会社が「あなたの万一の保障」を削っている?

健康保険・厚生年金に加入している会社員は、万が一のときには意外と手厚い経済的保障を受けられる。だが、会社が密かに将来のあなたに影響があることをやっていたら……(写真:polkadot/PIXTA)

新型コロナウイルスの収束が完全には見えない中、「もし病気になったらどうしよう」と恐怖に駆られている方からのご相談が増えています。先日、ファイナンシャルプランナーとして個人相談をしている筆者のもとに来た方は、「今加入している民間保険がコロナに対応しているのか教えてほしい」とのご要望でした。

筆者は、金融商品や保険商品の販売はできませんが、「保有している金融商品のセカンドオピニオンを聞きたい」「加入している保険が自分に合っているのか教えてほしい」といったご要望は少なくありません。今回のお客様は会社員とのことなので、まず「健康保険から給付される傷病手当金が、コロナの感染拡大を受け、より給付が受けやすくなった」というお話をしました。傷病手当金は、病気やケガで3日働けない状態が続くと、4日目から最大1年半、給与の約3分の2の給付が受けられる仕組みです。

もともと、この傷病手当金は、自宅療養でも医師の診断があれば適用されていました。しかしコロナ感染では、医療機関の受診がかなわないこともあり、その場合も傷病手当金の対象とする、あるいは自覚症状がなくても検査で陽性とされた場合は対象とするなど、対応が拡大されました。

ボーナスは高額なのに毎月の給与額が少なすぎる会社員

日本の健康保険制度は優秀で、医療費そのものは3割負担、また高額療養費制度もあるので、医療費の自己負担は抑えられています。さらに今回のような指定感染症の場合の医療費は全額公費で賄われます。したがって、民間保険が必要かどうかは、公の保障で不足するかどうかの見極めがまず大事です。

具体的な傷病手当金の額は「ねんきん定期便」を用いて計算することが可能です。傷病手当金の額は「標準報酬日額の3分の2」と定められており、それはねんきん定期便に記載されている「標準報酬月額」を30で割った金額です。標準報酬月額とは、4月・5月・6月の支払い給与総額を平均化して等級に当てはめたもので、この金額を基に健康保険、厚生年金の保険料が決定されます。

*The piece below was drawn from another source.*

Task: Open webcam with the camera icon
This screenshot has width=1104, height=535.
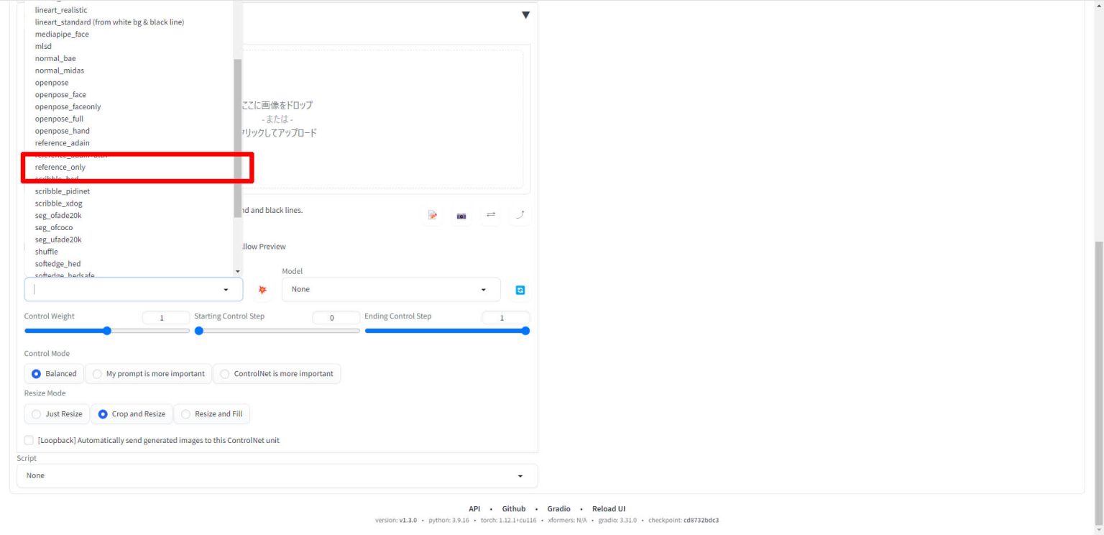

筆者は「一緒に金額を確認しましょう」と言って、今回のお客様のねんきん定期便を見てみました。すると、とても違和感を覚えました。毎月の給与額が異常に低く、賞与のウエイトが大きすぎるのです。そこで「毎月振り込まれる給与額はいくらですか」とお客様に聞くと、ねんきん定期便に記載されている標準報酬月額とはかけ離れた金額です。ここまで聞いたところで、筆者は推測がつきました。お客様は、横行している「社会保険料削減ビジネス」の被害者なのではないか……。